(Beginning of SOURCE TEXT)

Most of these expert organizations agree on the merits of value-based payment as well as insurance reform (pay for quality), information technology, competition, tort reform, evidence-based benefit design (paying when there's evidence that it works), workforce changes (greater efficiency), reforming Medicare, changing tax policy (the exemption for health insurance) and instituting regional or local caps (stick to a budget or there's consequences).
The DMCB wholeheartedly agrees and hopes that the bipartisan consensus evident among these think-tank institutions leads Congress (if not this one, the next) and the President (if not this one....) to use these ingredients to build on the successes and correct the many deficiencies of the Affordable Care Act.
And the lapse?
Jack Lewin et al were missing one thing. The DMCB looked in each of these organizations' web sites and found that there was also considerable support for population health management.

(End of SOURCE TEXT)
(Beginning of DATA LISTING)

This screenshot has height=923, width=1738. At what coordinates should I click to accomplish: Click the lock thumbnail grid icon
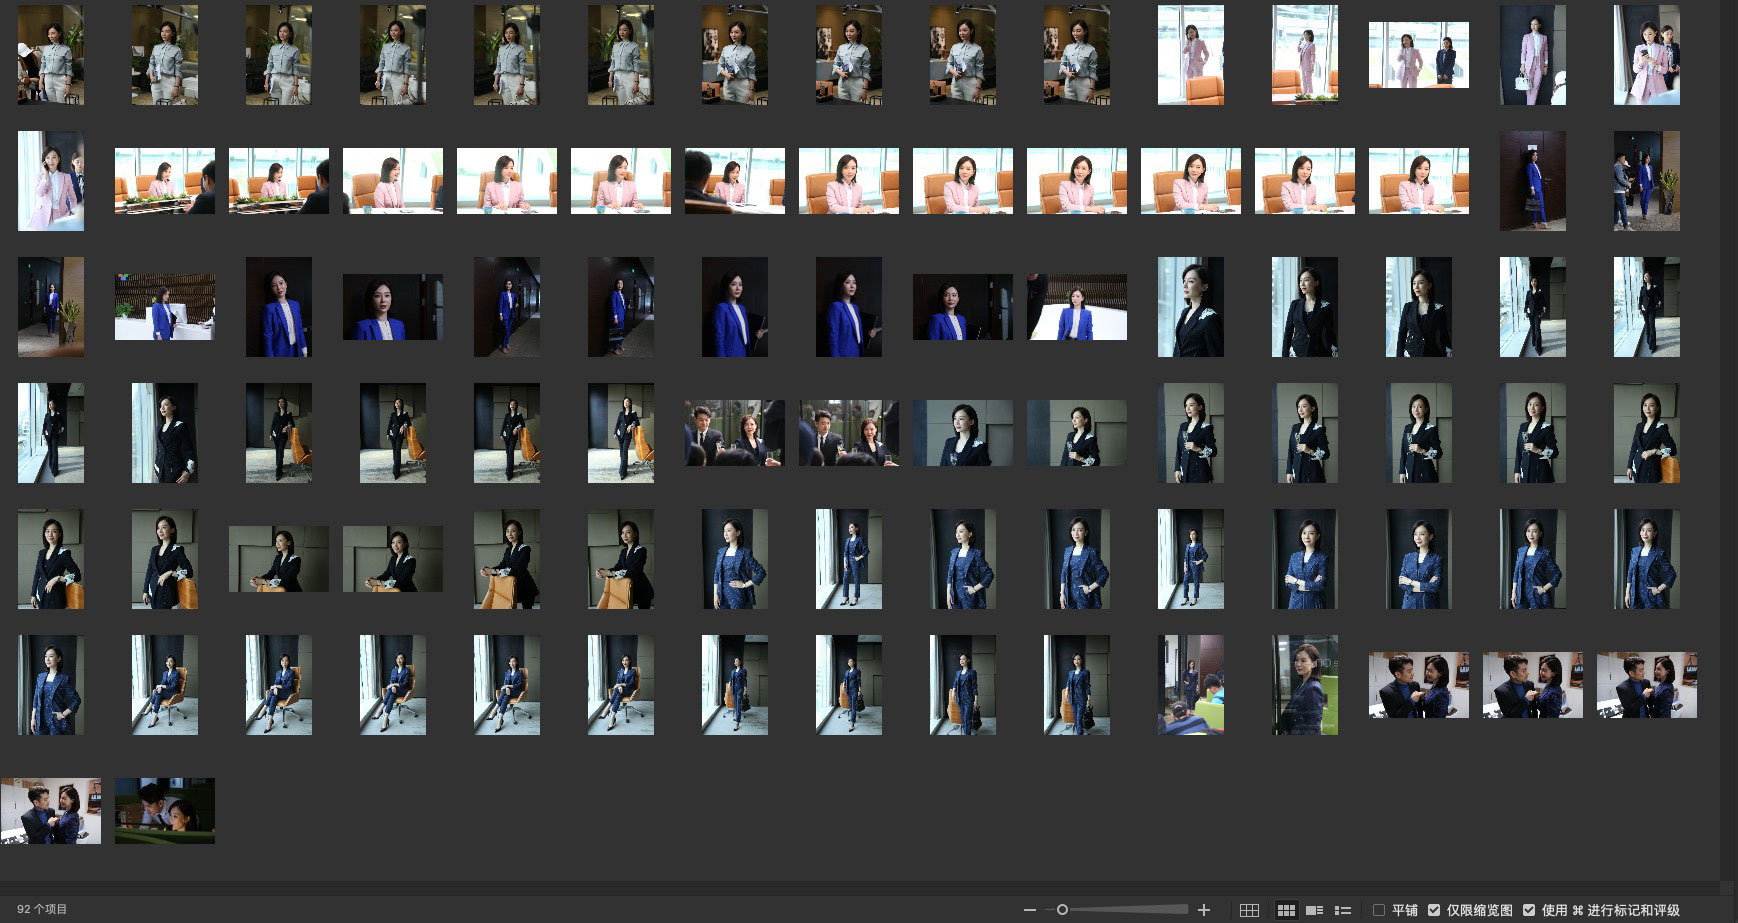[1249, 910]
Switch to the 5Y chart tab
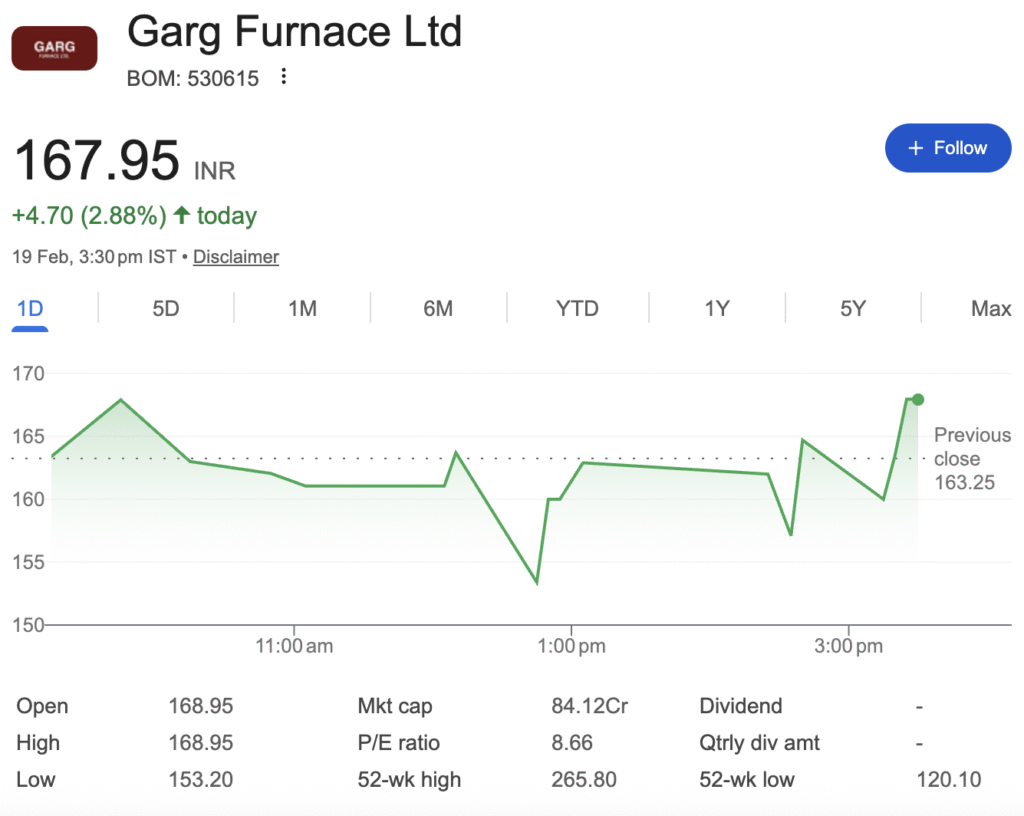1024x816 pixels. coord(852,308)
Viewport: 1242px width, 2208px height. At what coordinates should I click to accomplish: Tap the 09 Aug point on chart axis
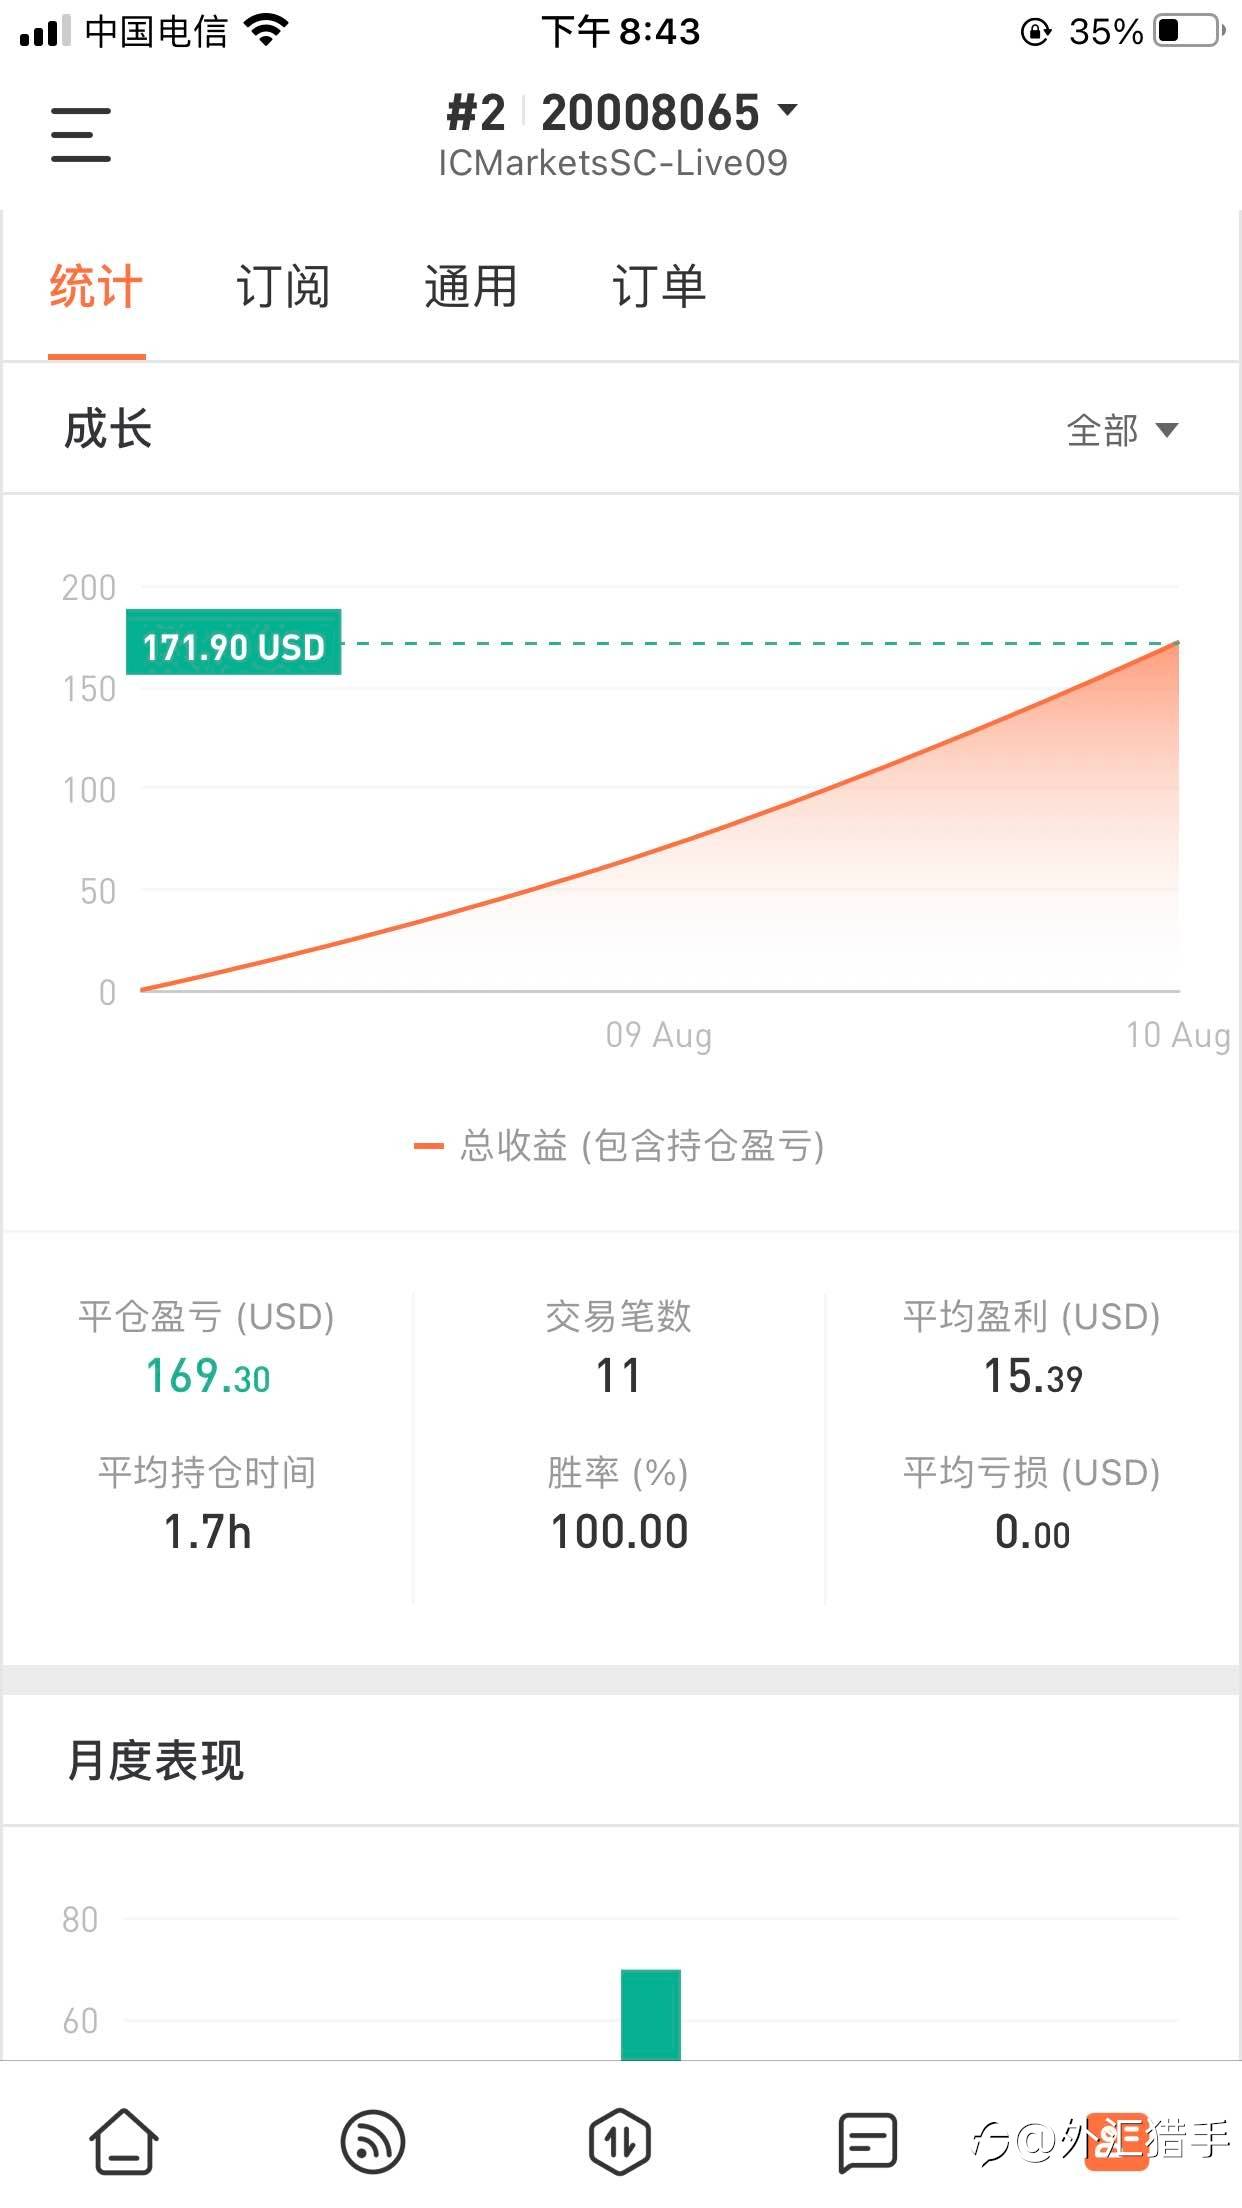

(End of DATA LISTING)

PROBLEM STATEMENT:
Transcribe the health policy passage from "And the lapse?" to "population health management.". The material above is separate from the health policy passage.

EXERCISE RESPONSE:
And the lapse?
Jack Lewin et al were missing one thing. The DMCB looked in each of these organizations' web sites and found that there was also considerable support for population health management.